Fauci Admits All Vaccines for Respiratory Viruses, Including COVID, Are Not ‘Durably Protective’ Against Infection

Effective vaccines against respiratory viruses, including influenza A, SARS-CoV-2, endemic coronaviruses, RSV, and many other “common cold” viruses, have not yet been developed, according to a new paper coauthored by Dr. Anthony Fauci.

So far, scientists have not been able to create vaccines that effectively protect against non-systemic respiratory viruses which can cause severe illness or death.

“Durably protective vaccines against non-systemic mucosal respiratory viruses with high mortality rates have thus far eluded vaccine development efforts,” Fauci writes in the publication.

Despite previous efforts to develop vaccines that prevent respiratory viral diseases, many of these attempts have been unsuccessful.

“Past unsuccessful attempts to elicit solid protection against mucosal respiratory viruses and to control the deadly outbreaks and pandemics they cause have been a scientific and public health failure that must be urgently addressed,” Fauci adds.

He goes on to blame vaccines’ failures to protect against illness and death on the complexity of developing shots that can effectively elicit protective immunity against viruses that persist in human populations, admitting that currently available vaccines “fail to elicit natural protective immunity.”
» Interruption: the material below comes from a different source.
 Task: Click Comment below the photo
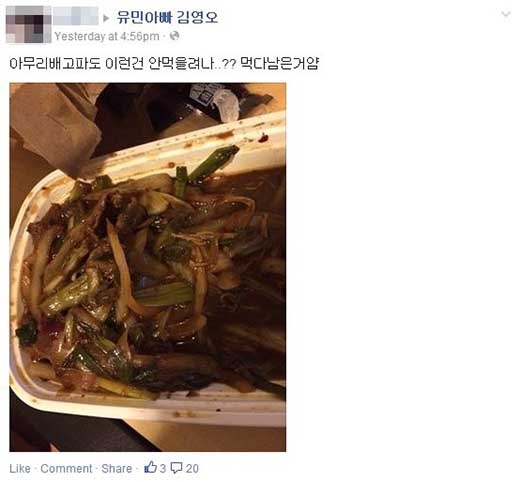(x=66, y=468)
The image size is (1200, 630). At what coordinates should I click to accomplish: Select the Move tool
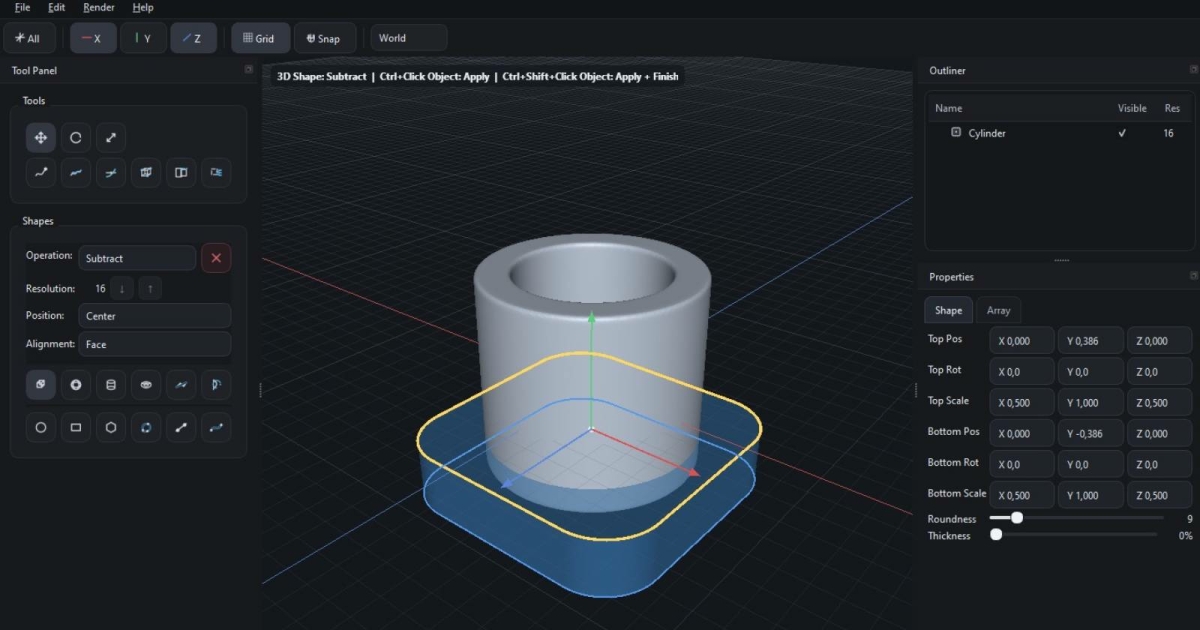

“We must better understand why multiple sequential mucosal infections with the same circulating respiratory viruses, spread out over decades of life, fail to elicit natural protective immunity,” Fauci writes, before highlighting the need to end current vaccine production strategies.
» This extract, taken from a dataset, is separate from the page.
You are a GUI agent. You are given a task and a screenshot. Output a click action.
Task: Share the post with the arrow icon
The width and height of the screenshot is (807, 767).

“We must think outside the box to make next-generation vaccines that elicit immune protection against viruses that survive in human populations because of their ability to remain significantly outside of the full protective reach of human innate and adaptive immunity,” Fauci says.

The paper emphasizes that there is much work to be done in order to make progress in developing effective vaccines against respiratory viruses.

“We are excited and invigorated that many investigators and collaborative groups are rethinking, from the ground up, all of our past assumptions and approaches to preventing important respiratory viral diseases and working to find bold new paths forward,” the article states.